## What you will do
1. According to the Greenwood Commonwealth editorial, by what deadline will it be known how serious Mississippi lawmakers are about these problems?
2. In the Greenwood Commonwealth editorial, list every kind of minor to whom House Bill 32 would let nurse practitioners provide contraceptives or information about them.
3. Continue the Greenwood Commonwealth editorial on the three bills from its final sentence.

--- Document passage Enclosed Below ---

Editorial Roundup: Mississippi

Greenwood Commonwealth. February 20, 2024.

Editorial: Keep An Eye On These Three Bills

We’ll know in a couple of weeks, specifically by a March 5 deadline, how serious Mississippi lawmakers are about addressing the problems of unwanted pregnancies and holding mentally ill people in county jails.

Pregnancies first. Rep. Beckie Currie, R-Brookhaven, has introduced a bill that would require the state Department of Health to have a nurse practitioner at every county’s health department at least one day a week in order to provide or prescribe contraceptives. Patients would pay based on their income.

House Bill 32 would authorize nurse practitioners to provide contraceptives or information about them to any minor who is a parent, who is married, who has the consent of a parent or guardian, or who has been referred for the service by specific workers including a physician, nurse practitioner or a clergyman. Right now only physicians can provide the contraceptives.

Currie’s bill died in a House committee last year. It deserves consideration. It recognizes that the state’s budget cuts to its county health departments have reduced medical care in many of Mississippi’s rural counties. If approved, it should give women a better chance to get medical clearance to prevent a pregnancy.

It is true that abstention is the best contraceptive available, but the Legislature and health officials must deal with the world we live in, not the one we wish we had.

Having a nurse practitioner at a health department once a week isn’t a perfect solution, but it’s a start. Mississippi won its abortion case at the U.S. Supreme Court in 2022 and has imposed much stricter laws on abortion than were in place under the Roe vs. Wade ruling.

Having done that, the state now should make greater efforts to prevent unwanted pregnancies, which is the reason most women consider abortion. It’s up to Currie to convince lawmakers that rural counties would benefit from this, and that nurse practitioners are qualified to assess these women’s needs.

Now to the mentally ill. Rep. Kevin Felsher, R-Biloxi, has introduced two bills that put greater restrictions on counties when dealing with mentally ill residents who are in the process of being committed by a judge for treatment.

--- End of Enclosed Document passage ---
--- Entries shown Enclosed Below ---

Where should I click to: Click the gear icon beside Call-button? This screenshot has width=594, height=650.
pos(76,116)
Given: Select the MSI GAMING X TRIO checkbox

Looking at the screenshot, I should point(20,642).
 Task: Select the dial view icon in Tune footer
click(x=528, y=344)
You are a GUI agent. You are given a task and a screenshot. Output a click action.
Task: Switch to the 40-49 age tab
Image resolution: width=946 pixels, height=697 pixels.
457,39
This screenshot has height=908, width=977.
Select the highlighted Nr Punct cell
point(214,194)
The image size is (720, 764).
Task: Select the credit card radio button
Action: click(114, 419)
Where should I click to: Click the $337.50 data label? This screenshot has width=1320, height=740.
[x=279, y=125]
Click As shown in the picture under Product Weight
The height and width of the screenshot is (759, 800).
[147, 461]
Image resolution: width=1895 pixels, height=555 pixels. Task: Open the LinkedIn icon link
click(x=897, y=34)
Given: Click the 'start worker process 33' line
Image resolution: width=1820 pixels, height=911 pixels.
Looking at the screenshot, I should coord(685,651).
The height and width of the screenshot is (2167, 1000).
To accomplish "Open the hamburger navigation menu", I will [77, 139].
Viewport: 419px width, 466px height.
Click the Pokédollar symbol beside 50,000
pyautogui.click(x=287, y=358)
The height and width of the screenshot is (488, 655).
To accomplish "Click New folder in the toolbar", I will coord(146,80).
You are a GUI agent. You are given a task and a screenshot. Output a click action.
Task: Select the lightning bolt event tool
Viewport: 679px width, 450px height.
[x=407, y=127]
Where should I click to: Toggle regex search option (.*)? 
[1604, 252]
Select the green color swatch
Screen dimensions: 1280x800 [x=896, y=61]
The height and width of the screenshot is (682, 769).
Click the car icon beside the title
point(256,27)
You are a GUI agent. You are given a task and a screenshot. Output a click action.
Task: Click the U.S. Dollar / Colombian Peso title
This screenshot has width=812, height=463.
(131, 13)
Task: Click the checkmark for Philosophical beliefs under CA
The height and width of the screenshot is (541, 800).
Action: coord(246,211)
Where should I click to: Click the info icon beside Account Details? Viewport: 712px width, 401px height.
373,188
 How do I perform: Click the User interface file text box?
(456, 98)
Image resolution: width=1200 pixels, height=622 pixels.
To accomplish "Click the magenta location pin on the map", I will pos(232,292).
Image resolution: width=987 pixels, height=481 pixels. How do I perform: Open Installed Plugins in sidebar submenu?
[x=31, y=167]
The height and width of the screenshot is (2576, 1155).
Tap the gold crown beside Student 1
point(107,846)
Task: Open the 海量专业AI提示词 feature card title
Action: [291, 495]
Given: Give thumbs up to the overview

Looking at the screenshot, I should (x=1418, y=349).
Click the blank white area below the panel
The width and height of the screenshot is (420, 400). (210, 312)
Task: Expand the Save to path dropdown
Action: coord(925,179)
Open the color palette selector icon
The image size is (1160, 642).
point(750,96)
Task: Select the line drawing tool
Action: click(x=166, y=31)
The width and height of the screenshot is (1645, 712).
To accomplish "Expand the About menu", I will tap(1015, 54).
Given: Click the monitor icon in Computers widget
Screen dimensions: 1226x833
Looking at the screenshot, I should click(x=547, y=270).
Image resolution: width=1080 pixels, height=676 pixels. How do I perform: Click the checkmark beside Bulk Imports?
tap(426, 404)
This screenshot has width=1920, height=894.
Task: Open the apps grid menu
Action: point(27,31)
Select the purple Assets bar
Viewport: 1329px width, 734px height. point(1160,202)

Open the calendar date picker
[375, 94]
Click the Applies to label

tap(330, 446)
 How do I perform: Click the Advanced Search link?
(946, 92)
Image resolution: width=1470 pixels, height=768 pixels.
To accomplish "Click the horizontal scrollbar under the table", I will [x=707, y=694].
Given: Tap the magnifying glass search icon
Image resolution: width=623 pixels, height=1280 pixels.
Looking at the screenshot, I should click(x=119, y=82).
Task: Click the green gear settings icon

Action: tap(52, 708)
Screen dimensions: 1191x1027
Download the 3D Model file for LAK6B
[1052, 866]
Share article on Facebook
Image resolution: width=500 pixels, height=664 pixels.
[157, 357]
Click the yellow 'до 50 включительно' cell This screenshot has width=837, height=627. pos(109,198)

--- End of Enclosed Entries shown ---

## Expected outputs
1. March 5

2.
- A minor who is a parent
- A minor who is married
- A minor who has the consent of a parent or guardian
- A minor who has been referred for the service by specific workers, including a physician, nurse practitioner or a clergyman

3.
One of Felsher’s bills, according to the Mississippi Today website, would prohibit counties from jailing most patients who are in the commitment process but who face no criminal charges. Jail detentions of up to 72 hours would be allowed if the resident is awaiting transportation to a treatment facility and if a judge rules that detention is necessary for protection.

Felsher’s other bill would require counties to pay for psychiatric care for an indigent resident who has been ordered by a judge into a treatment program if no publicly funded space is available. The bill caps the cost to the county at the Medicaid reimbursement rate, and it prohibits counties from jailing someone simply because they cannot pay for their care.

Felsher is keeping a promise by introducing bills to set stricter limits on the practice of holding mentally ill people in a county jail when there’s nowhere else to keep them. One report in 2023 said this happens to hundreds of people each year in Mississippi.

Aside from a lack of space to hold such patients safely, this problem often involves finances. Time in jail is relatively inexpensive compared to holding someone in a hospital before they are committed for treatment.

But people under consideration for mental health commitment have enough problems. Being held in a jail cannot help them. This practice demands much stricter limitations.